* **Provided text**
- in Make Mine a Million (1959)
- Born: Bruno Bianco Alberto G. G. Barnabe 3 April 1905 St Giles, London, England
- Died: 20 June 1998 (aged 93) Surrey, England
- Occupation: Actor
- Years active: 1935–1980
- Spouse: Avice Landone (1940–1976) (her death) (1 child)

= Bruno Barnabe =

English actor (1905–1998)

Bruno Bianco Alberto G. G. Barnabe (3 April 1905 - 20 June 1998) was an English film and stage actor. He performed in the West End, on Broadway, and in Egypt, Australia and New Zealand.

== Biography ==
Barnabe was born in St Giles, London on 3 April 1905 to Tina (née Bendi) and Louis Vincent Barnabe. He married Avice Landone, who died in 1976. He trained for the stage at the Royal Academy of Dramatic Art where he studied mime under Theodore Komisarjevsky. Barnabe served with the British Armed Forces from 1942 through 1946. He died in June 1998.

* **Work required**
Please carry on the article about the actor Bruno Barnabe from its last sentence. You won't need the records that come next.

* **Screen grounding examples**
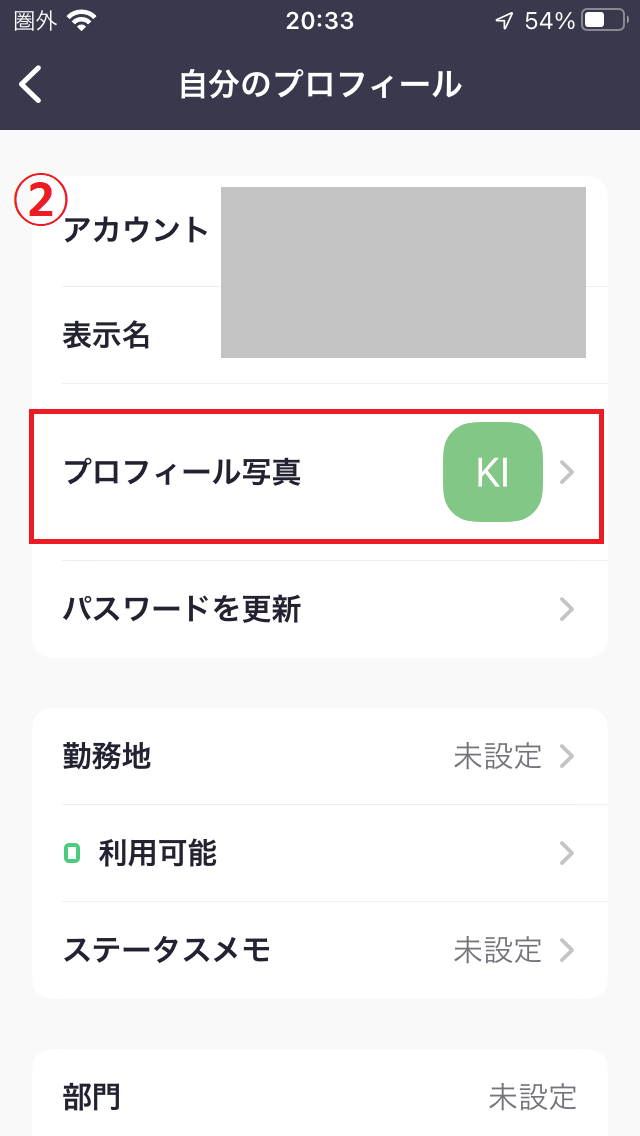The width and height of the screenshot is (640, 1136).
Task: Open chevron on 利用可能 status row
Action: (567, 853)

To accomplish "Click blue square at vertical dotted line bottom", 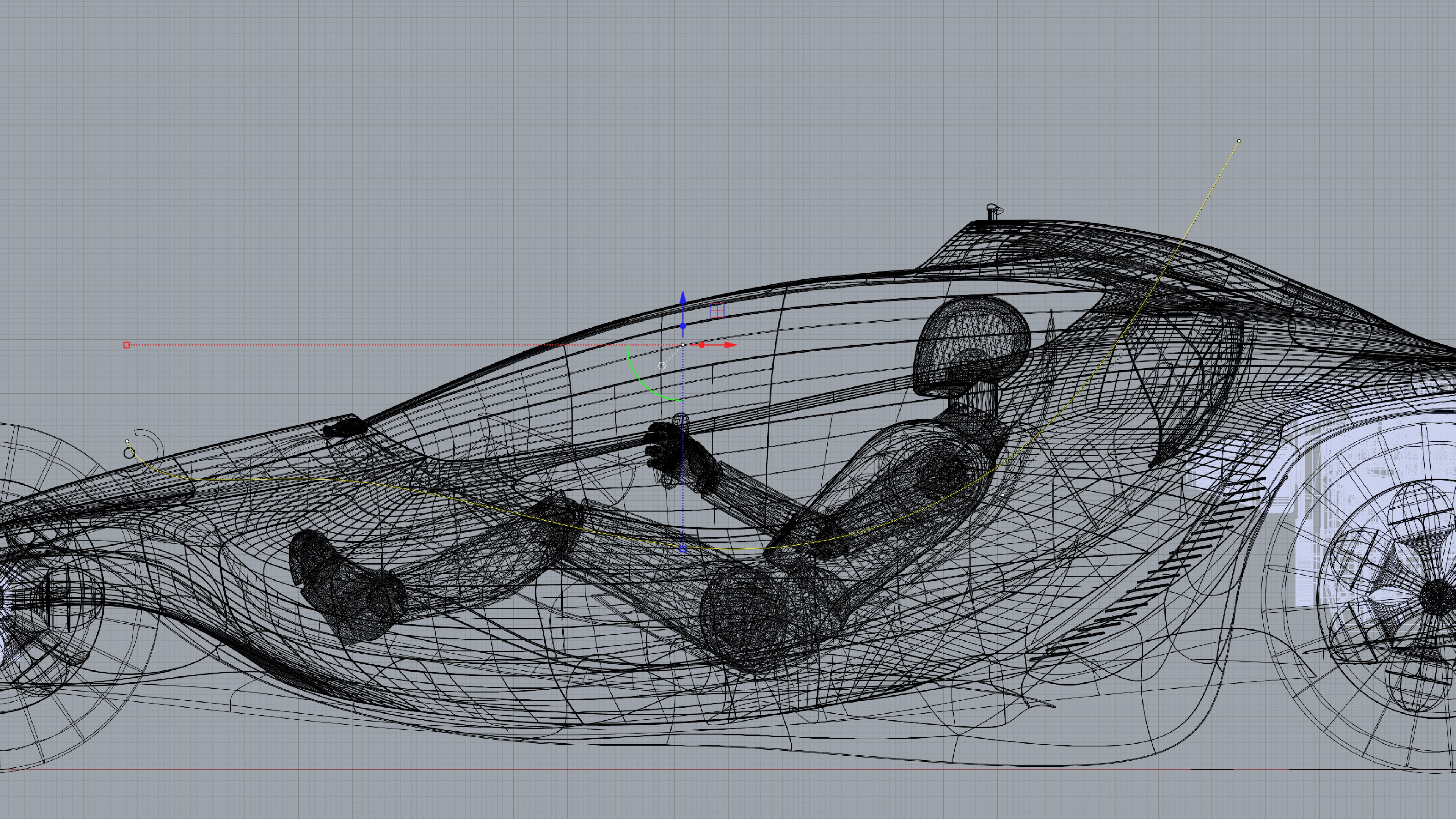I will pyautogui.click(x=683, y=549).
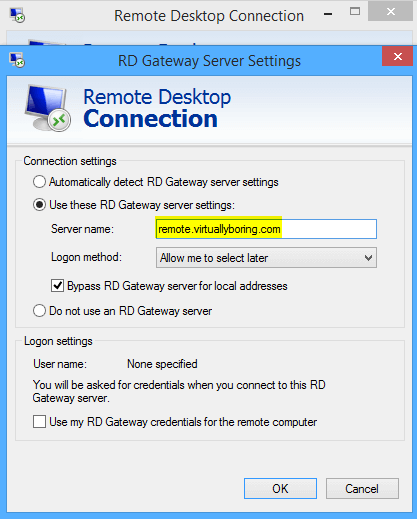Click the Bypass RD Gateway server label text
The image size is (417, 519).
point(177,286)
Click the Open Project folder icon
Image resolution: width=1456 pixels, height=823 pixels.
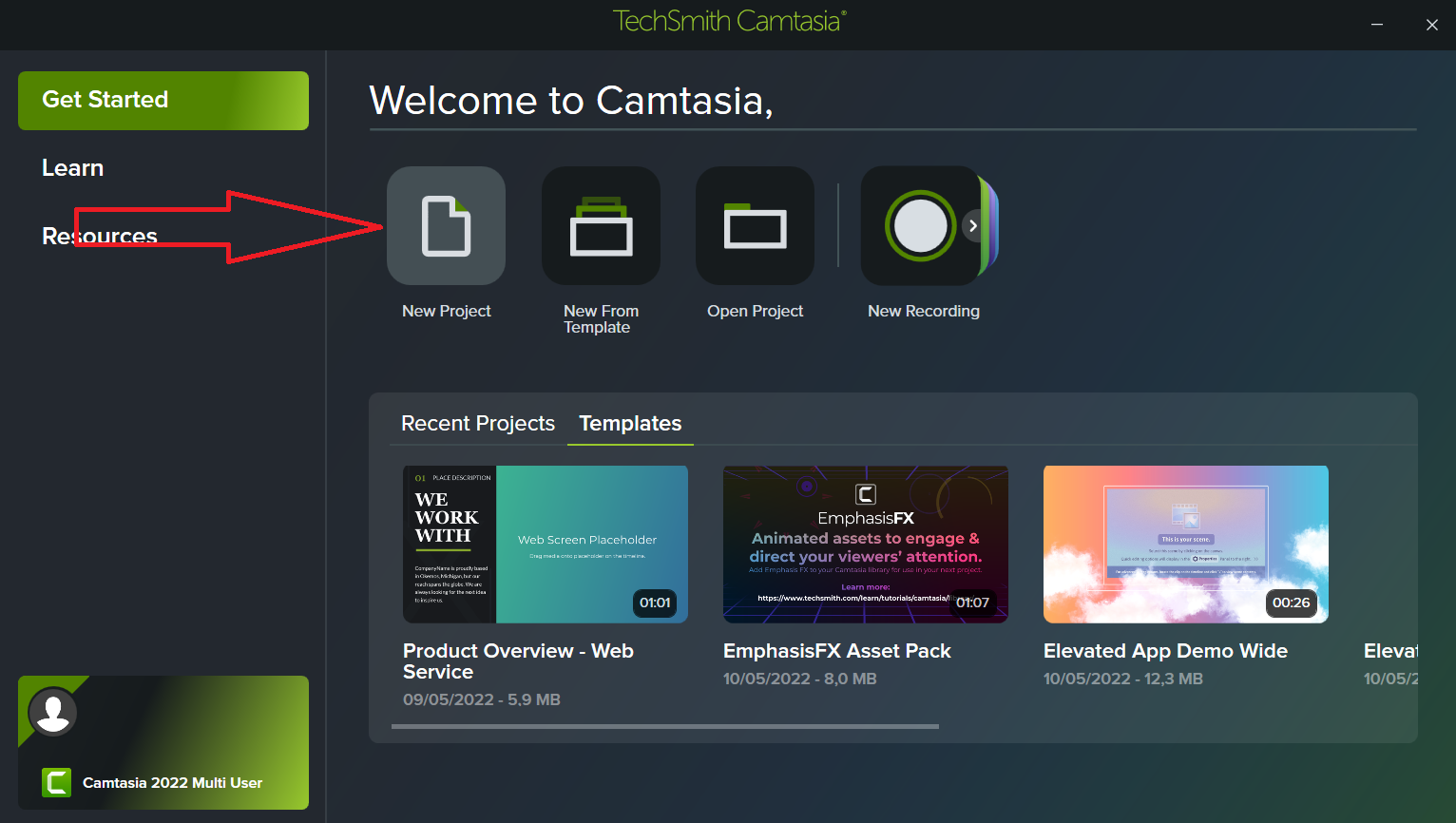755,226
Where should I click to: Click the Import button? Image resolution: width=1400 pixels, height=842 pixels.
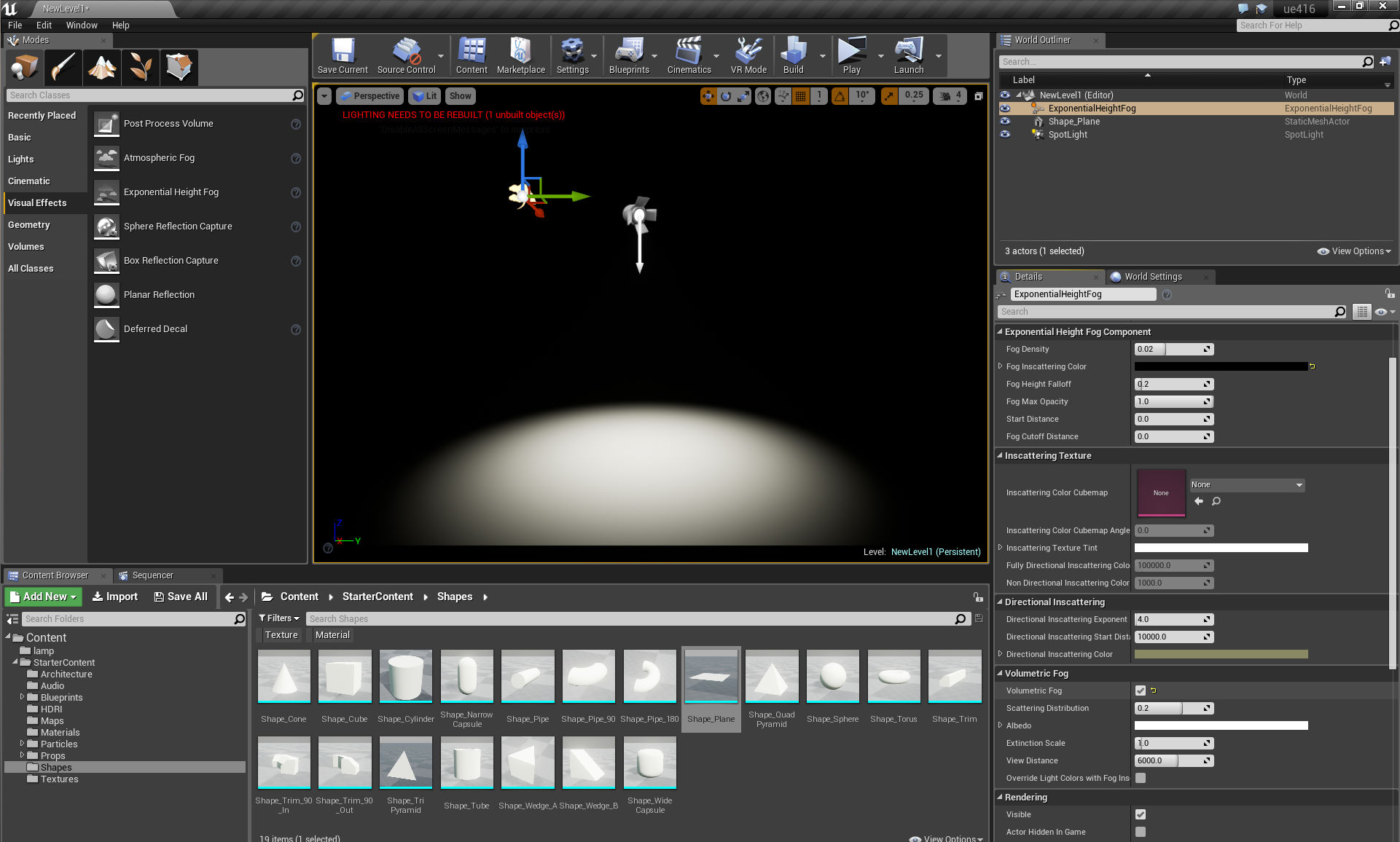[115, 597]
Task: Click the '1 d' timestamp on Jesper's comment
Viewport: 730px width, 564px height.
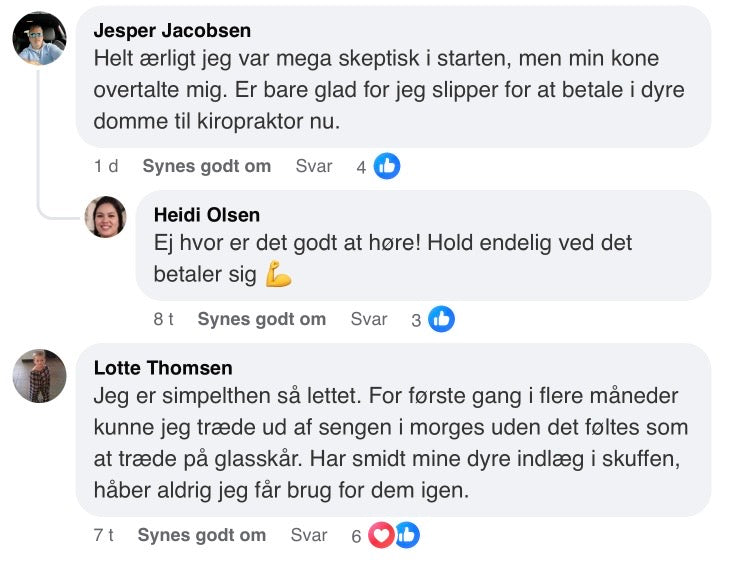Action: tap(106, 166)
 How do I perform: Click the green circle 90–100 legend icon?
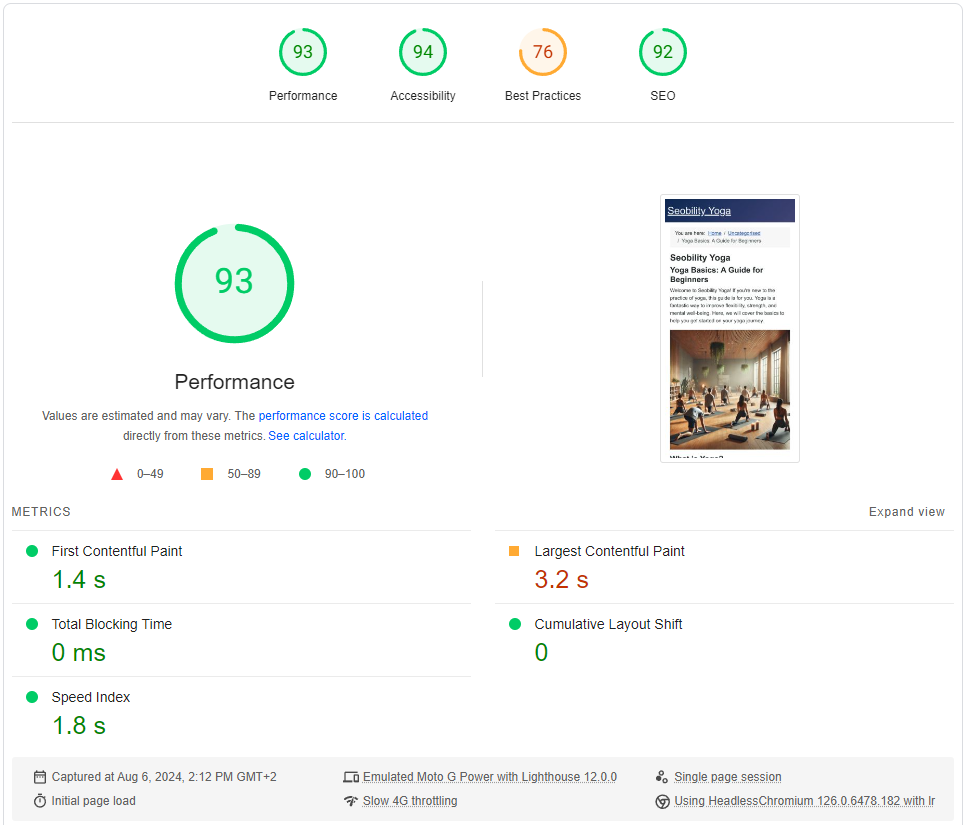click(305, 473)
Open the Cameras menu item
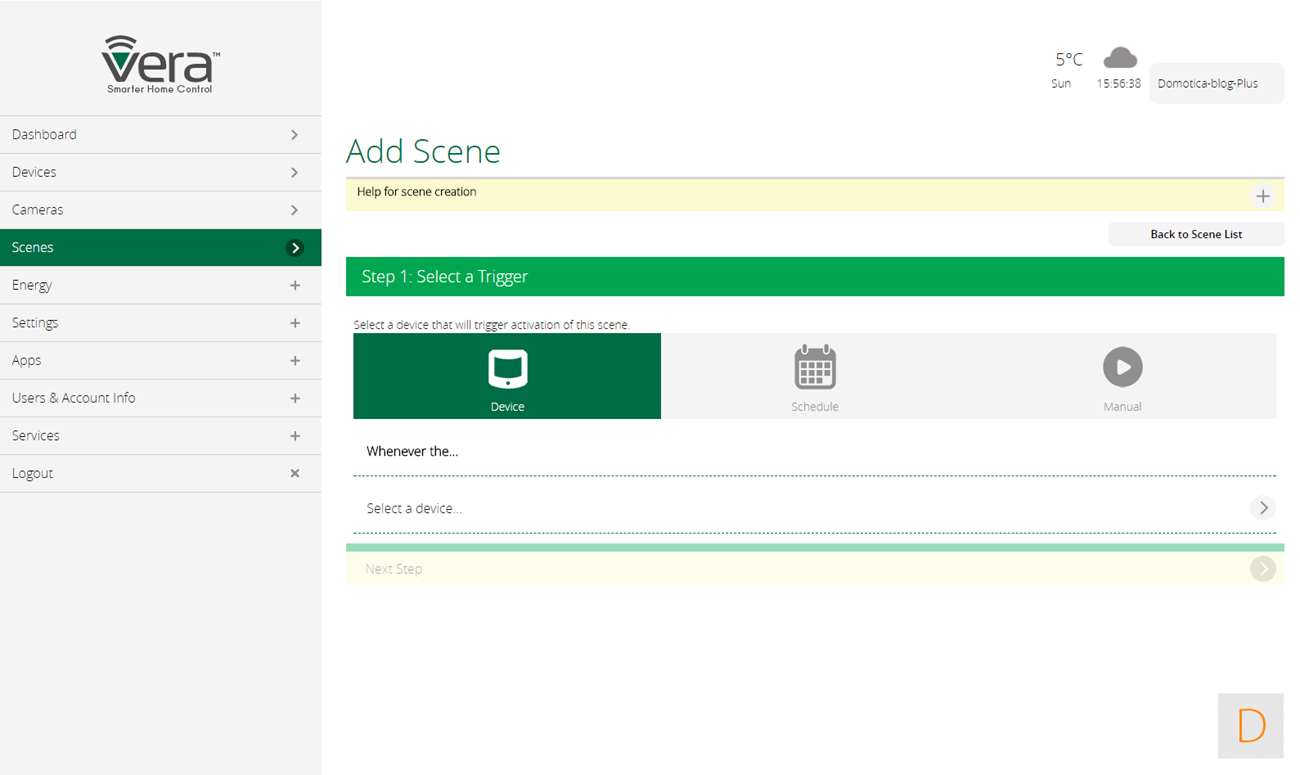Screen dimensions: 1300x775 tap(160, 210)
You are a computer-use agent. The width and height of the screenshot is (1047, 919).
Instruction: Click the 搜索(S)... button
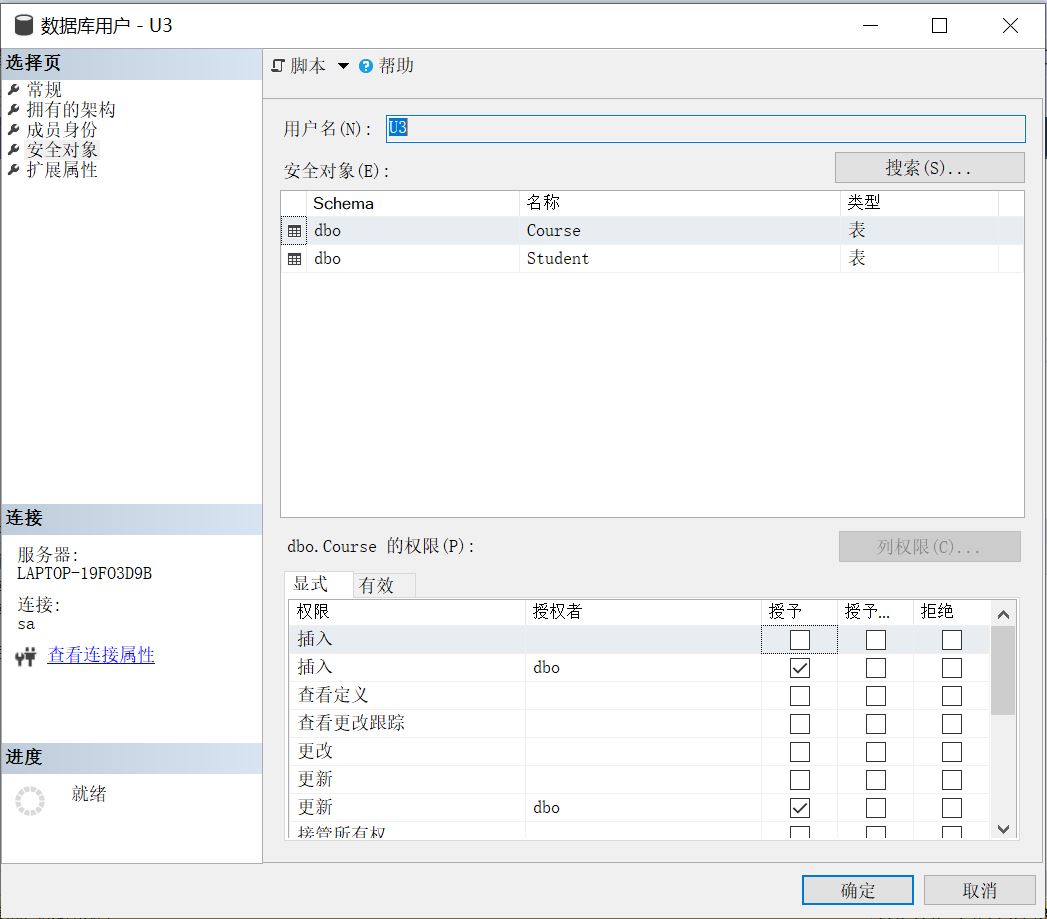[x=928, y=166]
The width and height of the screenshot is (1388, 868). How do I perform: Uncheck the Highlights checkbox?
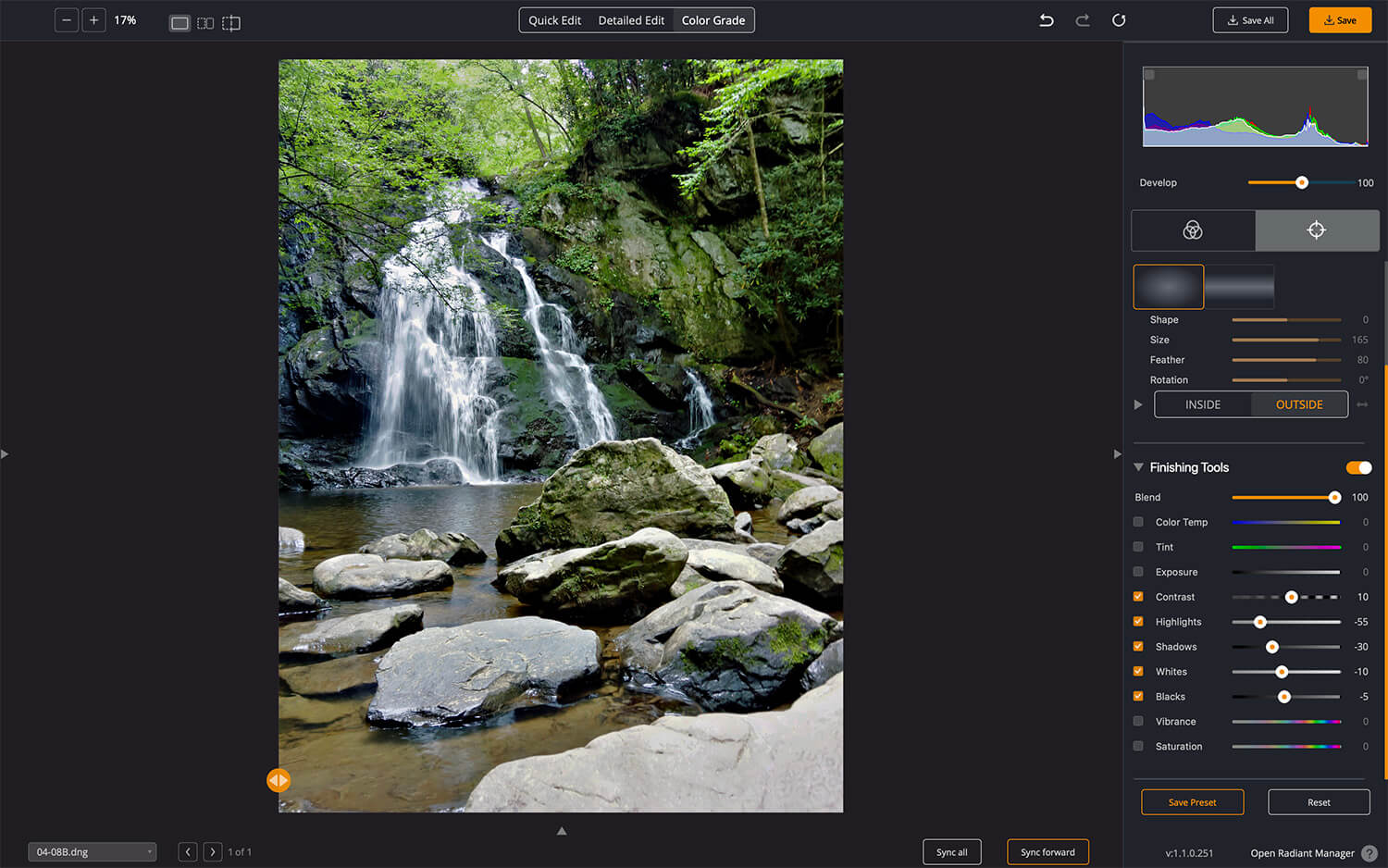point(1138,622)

* **Reply**
== Stage career ==
Barnabe made his first stage appearance on 4 April 1927 playing a wedding guest in The Dybbuk at the Royalty Theatre. In October 1928, Barnabe travelled to Egypt as a member of a Shakespearean company led by Robert Atkins. The following year he travelled to the United States with Ben Greet; during this trip he portrayed Everyman at Columbia University, which marked his first stage appearance in New York City. His first and only appearance on Broadway came in 1935 in the original production of Escape Me Never at the Shubert Theatre. In 1937, Barnabe went on a tour of Australia and New Zealand in a company led by Fay Compton. Other major venues at which Barnabe appeared include the Criterion Theatre, the Q Theatre and the Theatre Royal, Windsor.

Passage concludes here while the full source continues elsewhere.